I don't know if this system is the right implementation- I need to do a deeper dive on this- but I do know that something like this is needed so that companies can coordinate their defenses.


I've worked on a large federated IP reputation system. It sounds like a great idea, but does not work in practice.

The main problem is that it's just too hard to map different kinds of abusive/non-abusive actions to a shared scale. The model here seems to be basically a boolean OR: if anyone flagged an IP as bad, it's marked as bad in the data set. Let's say that you're running a shop and detect a bunch of fraudulent transactions for expensive items, and add the IPs to the list. What can somebody else using this list for say spam-filtering comments to a web forum do with your data points in isolation? Not much, because the action you're protecting is rare, high impact, and unlikely to have FPs so the threshold where you'd mark the IP as abusive would be very different than for the spam-filter use case.
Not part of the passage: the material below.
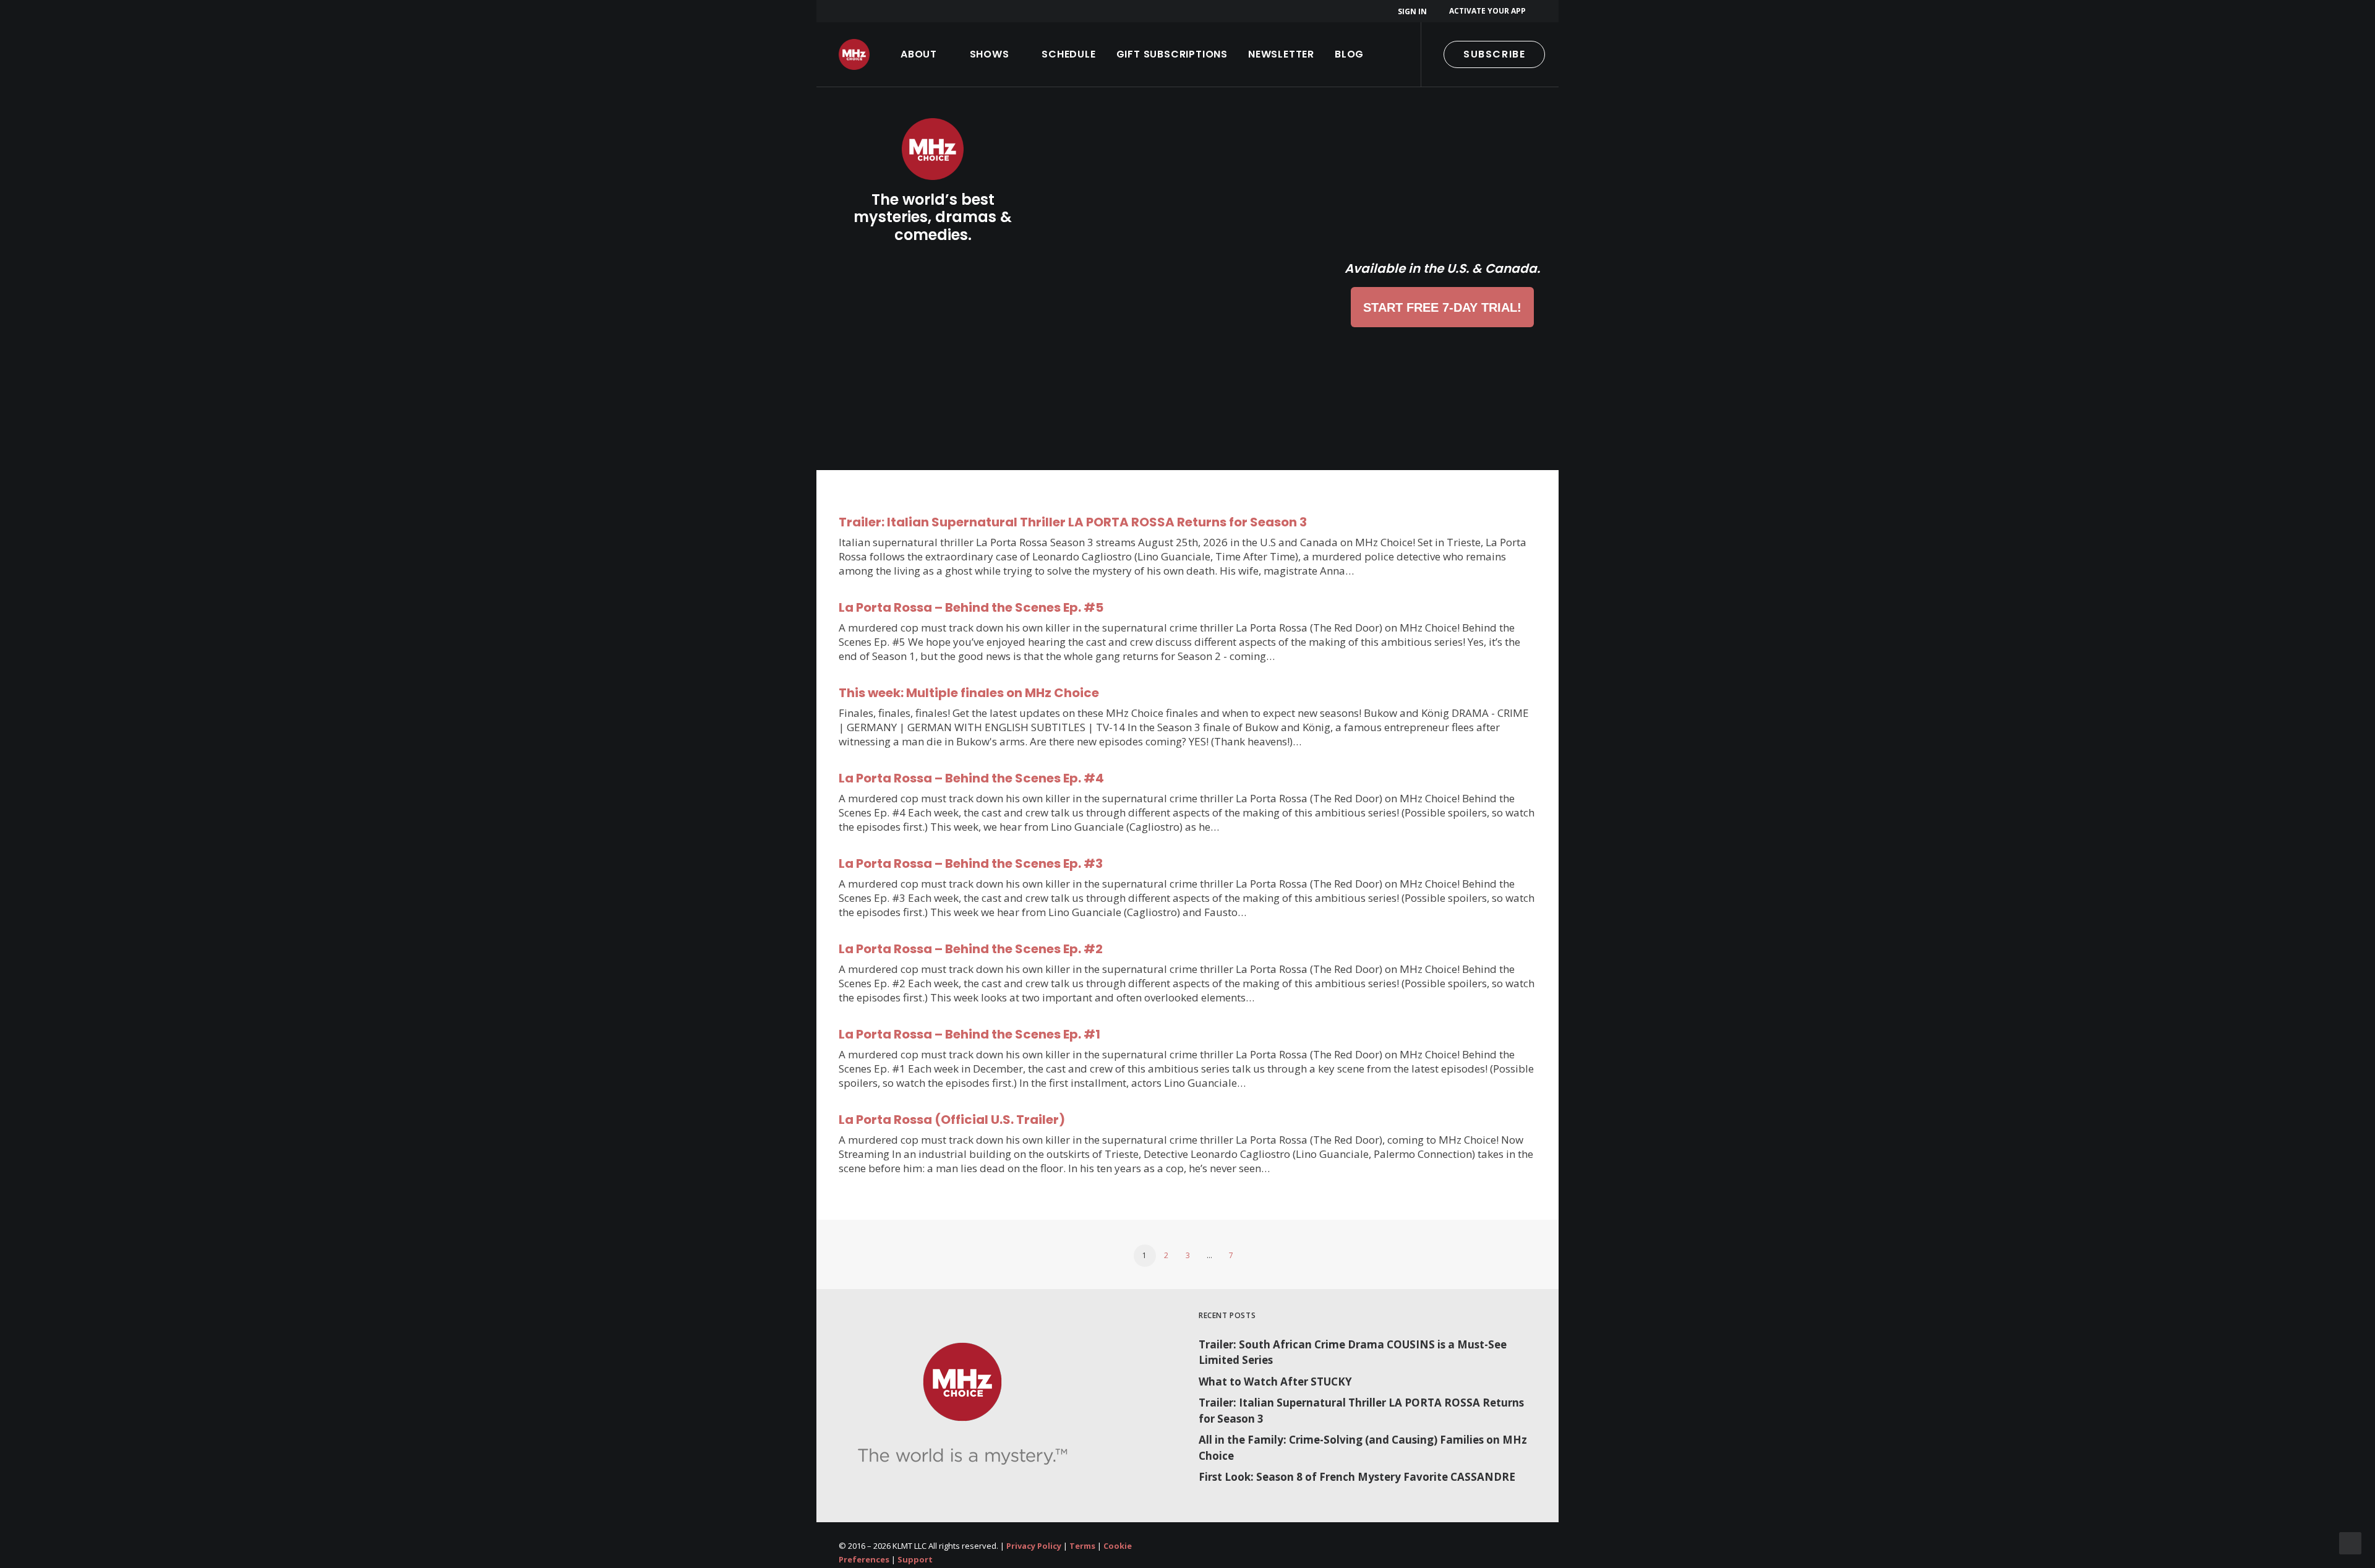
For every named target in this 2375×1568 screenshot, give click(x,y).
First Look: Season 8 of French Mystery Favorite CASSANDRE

At a minimum you'd need all the client of the IP reputation signal to also share the positive reputation signals, not just the negative, and to export some forms of volumes or ratios of good and bad traffic. But it'll still be really hard to combine those reports to a single verdict that's generally useful.
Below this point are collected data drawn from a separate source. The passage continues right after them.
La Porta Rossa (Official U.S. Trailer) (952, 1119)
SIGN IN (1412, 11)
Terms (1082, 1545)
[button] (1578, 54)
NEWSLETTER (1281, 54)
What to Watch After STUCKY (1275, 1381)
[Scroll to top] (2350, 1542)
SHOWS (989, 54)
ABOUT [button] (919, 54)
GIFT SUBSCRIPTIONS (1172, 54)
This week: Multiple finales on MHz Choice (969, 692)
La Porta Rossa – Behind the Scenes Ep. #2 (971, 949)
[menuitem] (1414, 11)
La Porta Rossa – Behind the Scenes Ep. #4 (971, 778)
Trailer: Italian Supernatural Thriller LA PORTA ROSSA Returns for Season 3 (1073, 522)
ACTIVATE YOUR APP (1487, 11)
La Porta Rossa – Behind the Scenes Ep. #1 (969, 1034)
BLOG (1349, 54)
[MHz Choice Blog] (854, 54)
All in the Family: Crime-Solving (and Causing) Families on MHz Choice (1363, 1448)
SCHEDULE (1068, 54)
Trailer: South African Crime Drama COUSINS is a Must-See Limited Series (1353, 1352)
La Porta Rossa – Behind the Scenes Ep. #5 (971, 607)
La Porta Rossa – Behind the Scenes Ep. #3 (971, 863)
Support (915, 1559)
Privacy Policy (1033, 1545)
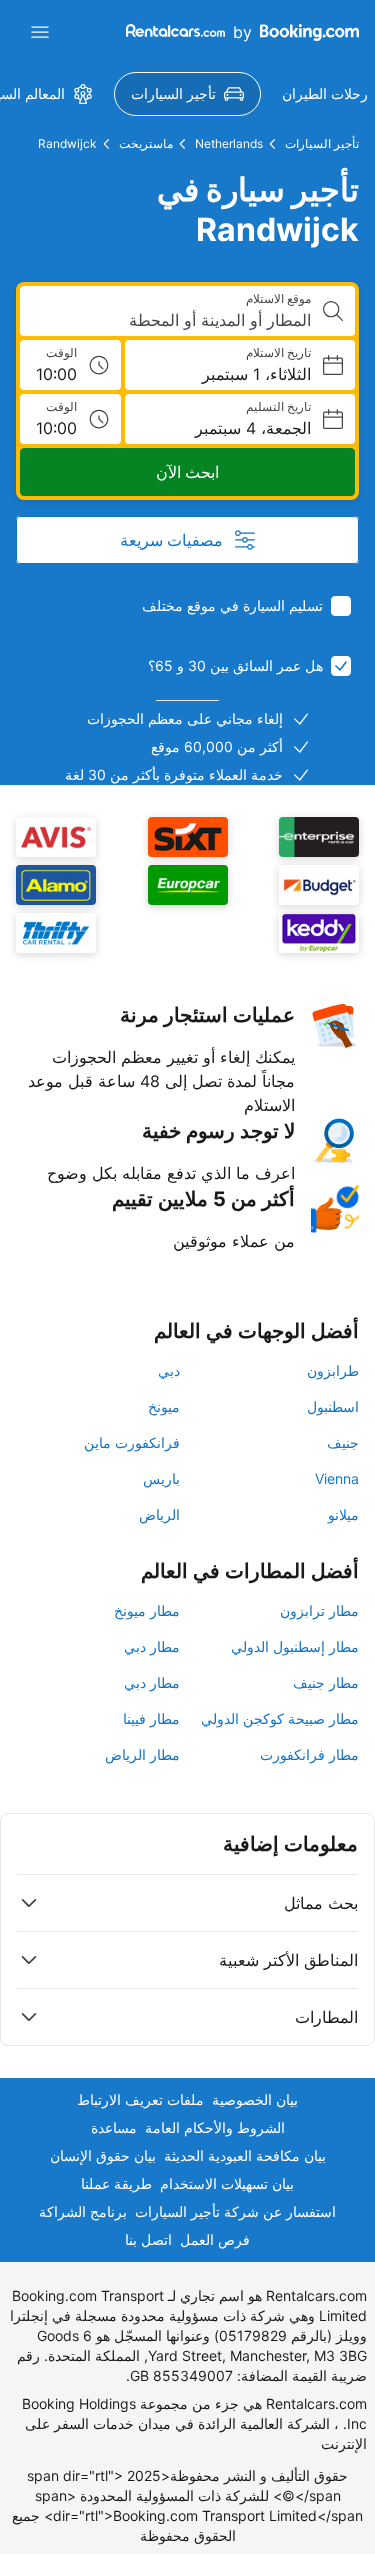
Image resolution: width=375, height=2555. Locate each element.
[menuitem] (187, 94)
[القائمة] (40, 32)
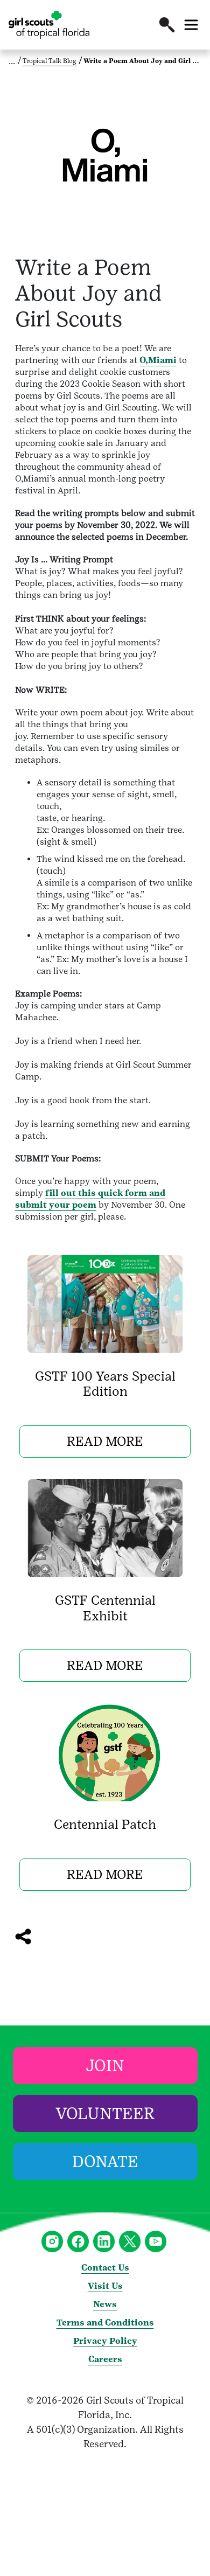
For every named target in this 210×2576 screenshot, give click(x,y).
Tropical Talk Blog (49, 61)
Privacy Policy (105, 2341)
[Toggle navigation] (191, 25)
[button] (167, 25)
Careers (105, 2359)
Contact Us (105, 2267)
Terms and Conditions (105, 2322)
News (105, 2304)
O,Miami (158, 360)
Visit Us (105, 2286)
A secondary problem is that different kinds of abuse don't even correlate particularly well. Let's say that you've got an IP address sending SMTP spam; the odds are that this IP will not be doing ssh credential stuffing, credit card fraud, mass-scraping, traffic pumping, warez distribution, or DDOS attacks.
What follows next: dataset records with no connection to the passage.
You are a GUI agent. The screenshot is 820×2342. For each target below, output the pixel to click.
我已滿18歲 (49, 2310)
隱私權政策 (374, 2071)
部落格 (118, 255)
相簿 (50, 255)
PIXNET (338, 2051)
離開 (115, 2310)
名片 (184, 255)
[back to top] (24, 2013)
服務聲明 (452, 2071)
The classic SMTP IP blocklists work only because everyone using them is using them for the same purpose, and is as such on a shared scale, and there is a high likelihood of the same abusive actor attacking multiple different organizations. Your example would fit that as well, and doing reputation for that one domain would actually tractable unlike federated cross-domain IP reputation.


> whatever "why don't you just" you're about to reply with,

I love that you added this. So many armchair experts with brilliant solutions to problems they know nothing about.


It is arrogant to assume that if you haven't found a solution then nobody will. (trust expert when they say something can be done, ignore them if they say it can't be done, just do it)


Nobody is assuming that. The arrogance is when people with no knowledge of the people, systems, or problem at hand jump in as though they’re experts. It happens all the time here (hell I’m guilty myself)


It is also arrogant to assume you can find a solution in a few minutes after reading a HN comment when an entire team couldn’t think of one in years.


> an entire team couldn’t think of one in years

There's literally no other solution for customer verification other than an automated phone call into third world countries with corrupt telcos?

We clearly aren't talking about the engineering team here.


There are clearly other constraints involved that we don’t know.


'I could fix it over a weekend' is pretty much the motto of this page.


These two smug all-knowing above comments aside, how do you actually get charged money for dialling numbers that don't exist?


They do usually exist. They answer immediately and than play the "it is ringing"-sound forever.

(Some SIP providers allow you to disallow expensive numbers to be called and/or state the minute costs before the call starts (giving you time to hang up.))


> They answer immediately and than play the "it is ringing"-sound forever.

Except that clearly is a number which exists? One that answers, GP isn't fighting 1980's phreakers with a bluebox, they are using Twilio, Signalwire, etc to make automated verification calls/sms for a very large company as far as I understood it. The call being answered is baked entirely into your programmatic logic.

Unless I'm missing some niche telco semantics or lingo here? Or they are rolling their own?

To embrace the "don't question it, you don't understand" narrative, I'm actually quite stunned someone would let this go on for such a long time, if this is corruption, crime or some other sort of telecom fraud aided and abetted by foreign governments/companies why not just turn off the tap and ban the country code if it was such a cost sink? Why not use some of the many alternative (and significantly more secure) verification methods for your customers?


Countries are demanding access to private citizen encrypted messages,

but can't legislate away the basic 1980s phone scam.

Wonder why their priorities are so skewed.


Corrupt carriers in other countries splitting the money, etc.


So stop dialling out to these few places? Otherwise it's a cost of doing business if you insist on keeping at it knowing full well what happens.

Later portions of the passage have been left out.